Collectively, we are a hurting country. For the steel workers of Pittsburgh, the economic conditions are crushing. African Americans in Charlotte, N.C. wonder how much longer they’ll have to live in fear of the law. And yet, the worst part is that many of us, in this area, at least, will never be able to understand how truly terrible some of our fellow countrymen feel.
Across the country, people are looking to history to help us better understand the time we’re in. Quite a few people out there have compared this year to Germany in 1933, the year the Nazi regime rose to power. Though some might see that as a tad extreme, but there is a historical moment in our history that does define who we are today. In the American 1968, a tumultuous election divided a nation. Race relations were reeling. And in the background of all of it a war threatened American peace and prosperity. Look to history, and you’ll realize that 2016 is becoming a modern 1968.
In the 1968 election, former Vice President Richard Nixon, a Republican, won that year’s election with a reliance on the South and a strategy of harnessing the anger of the “silent majority.” Bolstered by an overwhelming desire for law and order, Nixon carried 32 states to his Democratic opponent, Hubert Humphrey’s, 13 and Alabama Governor George Wallace’s five.
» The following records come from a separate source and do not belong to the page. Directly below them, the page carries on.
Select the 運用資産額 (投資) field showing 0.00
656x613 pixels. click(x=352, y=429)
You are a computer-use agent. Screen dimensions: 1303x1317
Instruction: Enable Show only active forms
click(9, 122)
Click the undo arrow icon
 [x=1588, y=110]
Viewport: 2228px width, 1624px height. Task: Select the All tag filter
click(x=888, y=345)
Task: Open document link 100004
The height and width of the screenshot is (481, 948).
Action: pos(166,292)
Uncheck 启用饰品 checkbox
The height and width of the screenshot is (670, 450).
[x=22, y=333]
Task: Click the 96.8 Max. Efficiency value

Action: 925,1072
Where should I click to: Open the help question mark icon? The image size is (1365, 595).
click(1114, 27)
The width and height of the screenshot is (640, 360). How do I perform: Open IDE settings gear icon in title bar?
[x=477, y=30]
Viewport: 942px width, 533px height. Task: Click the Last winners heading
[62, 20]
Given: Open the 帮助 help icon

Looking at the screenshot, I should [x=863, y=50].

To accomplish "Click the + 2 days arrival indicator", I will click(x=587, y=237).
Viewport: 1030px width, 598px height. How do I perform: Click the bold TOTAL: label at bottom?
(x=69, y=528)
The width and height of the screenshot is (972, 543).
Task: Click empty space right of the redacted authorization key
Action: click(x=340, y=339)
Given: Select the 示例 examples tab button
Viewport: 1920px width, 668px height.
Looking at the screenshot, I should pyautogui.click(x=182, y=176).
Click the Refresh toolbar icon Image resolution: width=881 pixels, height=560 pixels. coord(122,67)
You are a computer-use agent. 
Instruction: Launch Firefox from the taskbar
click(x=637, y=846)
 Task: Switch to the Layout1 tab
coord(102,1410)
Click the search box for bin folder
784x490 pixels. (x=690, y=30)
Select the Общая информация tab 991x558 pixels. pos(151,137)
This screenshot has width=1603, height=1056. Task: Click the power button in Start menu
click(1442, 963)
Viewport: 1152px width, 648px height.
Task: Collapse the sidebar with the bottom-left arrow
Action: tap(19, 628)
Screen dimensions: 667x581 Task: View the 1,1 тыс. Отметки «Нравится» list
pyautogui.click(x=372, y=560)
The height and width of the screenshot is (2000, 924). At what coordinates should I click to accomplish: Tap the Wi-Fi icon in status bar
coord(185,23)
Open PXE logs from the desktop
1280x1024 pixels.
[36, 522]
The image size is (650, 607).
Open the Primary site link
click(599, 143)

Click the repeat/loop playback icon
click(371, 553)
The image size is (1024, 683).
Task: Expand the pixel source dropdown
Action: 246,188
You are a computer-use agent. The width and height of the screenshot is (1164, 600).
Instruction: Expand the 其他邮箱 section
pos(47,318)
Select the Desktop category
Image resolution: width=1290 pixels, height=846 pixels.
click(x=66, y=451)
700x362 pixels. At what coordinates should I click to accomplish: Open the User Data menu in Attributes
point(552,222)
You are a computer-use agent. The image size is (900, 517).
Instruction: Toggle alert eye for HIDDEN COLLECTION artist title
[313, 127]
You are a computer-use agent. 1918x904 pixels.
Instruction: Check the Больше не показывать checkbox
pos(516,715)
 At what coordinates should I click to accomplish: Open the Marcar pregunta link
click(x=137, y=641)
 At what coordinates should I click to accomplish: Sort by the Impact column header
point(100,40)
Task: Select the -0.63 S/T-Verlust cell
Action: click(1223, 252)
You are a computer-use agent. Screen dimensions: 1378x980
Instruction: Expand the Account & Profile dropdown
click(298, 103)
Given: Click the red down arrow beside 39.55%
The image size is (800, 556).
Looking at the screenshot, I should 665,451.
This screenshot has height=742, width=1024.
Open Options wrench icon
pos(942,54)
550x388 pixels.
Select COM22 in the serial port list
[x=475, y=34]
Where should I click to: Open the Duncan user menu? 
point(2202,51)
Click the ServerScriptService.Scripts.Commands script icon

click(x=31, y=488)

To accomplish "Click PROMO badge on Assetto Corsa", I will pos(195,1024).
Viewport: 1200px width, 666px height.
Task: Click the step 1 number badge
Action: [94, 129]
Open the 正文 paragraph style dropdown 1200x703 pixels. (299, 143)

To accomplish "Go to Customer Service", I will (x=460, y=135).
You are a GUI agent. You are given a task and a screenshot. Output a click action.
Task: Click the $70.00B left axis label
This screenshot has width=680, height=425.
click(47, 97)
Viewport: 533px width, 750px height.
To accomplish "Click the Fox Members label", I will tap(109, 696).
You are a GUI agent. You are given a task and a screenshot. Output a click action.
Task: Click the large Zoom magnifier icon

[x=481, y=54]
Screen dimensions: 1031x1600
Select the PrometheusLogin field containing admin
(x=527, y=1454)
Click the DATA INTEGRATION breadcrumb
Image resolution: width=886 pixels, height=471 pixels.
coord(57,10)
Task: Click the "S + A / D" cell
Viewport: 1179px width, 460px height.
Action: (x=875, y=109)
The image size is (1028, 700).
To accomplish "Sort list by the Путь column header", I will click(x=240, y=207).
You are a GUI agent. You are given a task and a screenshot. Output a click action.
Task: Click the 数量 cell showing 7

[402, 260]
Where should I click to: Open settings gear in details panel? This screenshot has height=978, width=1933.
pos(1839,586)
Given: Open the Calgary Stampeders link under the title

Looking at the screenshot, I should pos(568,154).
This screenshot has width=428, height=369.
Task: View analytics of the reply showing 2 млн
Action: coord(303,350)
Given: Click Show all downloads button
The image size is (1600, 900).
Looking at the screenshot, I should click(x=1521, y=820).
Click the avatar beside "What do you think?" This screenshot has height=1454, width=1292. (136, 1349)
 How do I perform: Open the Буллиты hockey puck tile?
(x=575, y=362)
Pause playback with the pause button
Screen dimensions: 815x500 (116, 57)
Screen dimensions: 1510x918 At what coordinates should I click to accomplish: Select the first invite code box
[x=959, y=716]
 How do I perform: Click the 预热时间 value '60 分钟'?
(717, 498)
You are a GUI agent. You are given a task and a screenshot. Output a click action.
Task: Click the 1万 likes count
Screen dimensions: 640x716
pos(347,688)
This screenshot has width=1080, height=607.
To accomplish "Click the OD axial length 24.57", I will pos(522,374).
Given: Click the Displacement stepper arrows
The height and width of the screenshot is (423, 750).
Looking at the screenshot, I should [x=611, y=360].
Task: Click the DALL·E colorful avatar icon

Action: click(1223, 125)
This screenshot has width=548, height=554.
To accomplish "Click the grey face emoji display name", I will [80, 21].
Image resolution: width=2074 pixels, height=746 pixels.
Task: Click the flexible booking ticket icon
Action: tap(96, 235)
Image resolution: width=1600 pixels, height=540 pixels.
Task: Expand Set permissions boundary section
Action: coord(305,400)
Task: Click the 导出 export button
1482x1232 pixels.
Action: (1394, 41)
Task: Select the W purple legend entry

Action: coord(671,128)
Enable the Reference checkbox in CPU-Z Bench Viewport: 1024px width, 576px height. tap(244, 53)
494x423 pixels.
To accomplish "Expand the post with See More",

Here we are in 2016, with our election behind us, having been stunned by Donald Trump’s ability to ride that wave of the silent anger among Americans across the country. In Michigan, in Pennsylvania, in Wisconsin and Ohio, the hurt felt by many Americans triumphed over the hate of his campaign. Notably, in both elections, third party candidates demonstrated that level of disinterest in the major political parties. Evan McMullin, Gary Johnson, and Jill Stein in 2016 combined to receieve nearly five percent of the national popular vote. McMullin even carried over 20% of the vote in Utah. The disaffection for Democrats and Republicans is similar to those who voted for Wallace in 1968. Both then and today, anger at Washington bubbled up with third parties.
The reactions, too, are not different. At the 1968 Democratic Convention, riots broke out over the nominating of pro-war Humphrey. In 2016, staunch supporters of Sen. Bernie Sanders, I-Vt., protested the nominating of Clinton, claiming similarly that she would be too likely to resort to war.
And now we see the protests. A campaign run by Trump appealing to fear triumphed Clinton’s weaker cry for unity. Minorities across the country feel targeted. They’ve spoken out across the country. In the streets of Portland, protests in favor of peace became an ironic statement after they became violent.
In 1968, after the assassination of Martin Luther King, Jr., the black community felt hopeless. Many thought it would never get better.
And in the background of it all, a war. They may be in different places – the forests of Vietnam and the deserts of Iraq – but Americans in both times felt threatened.
My point is, things today seem pretty bad. To many, they aren’t. But for many, they are. There’s a piece, I think, of every one of us that feels as though things may not get better. There’s a part of us that doesn’t know how we can ever move forward.
But as 1968 became 1969, so will 2016 move beyond into the future. It may take time, but look to history. The world moved on beyond 1968. 2017 can’t arrive soon enough.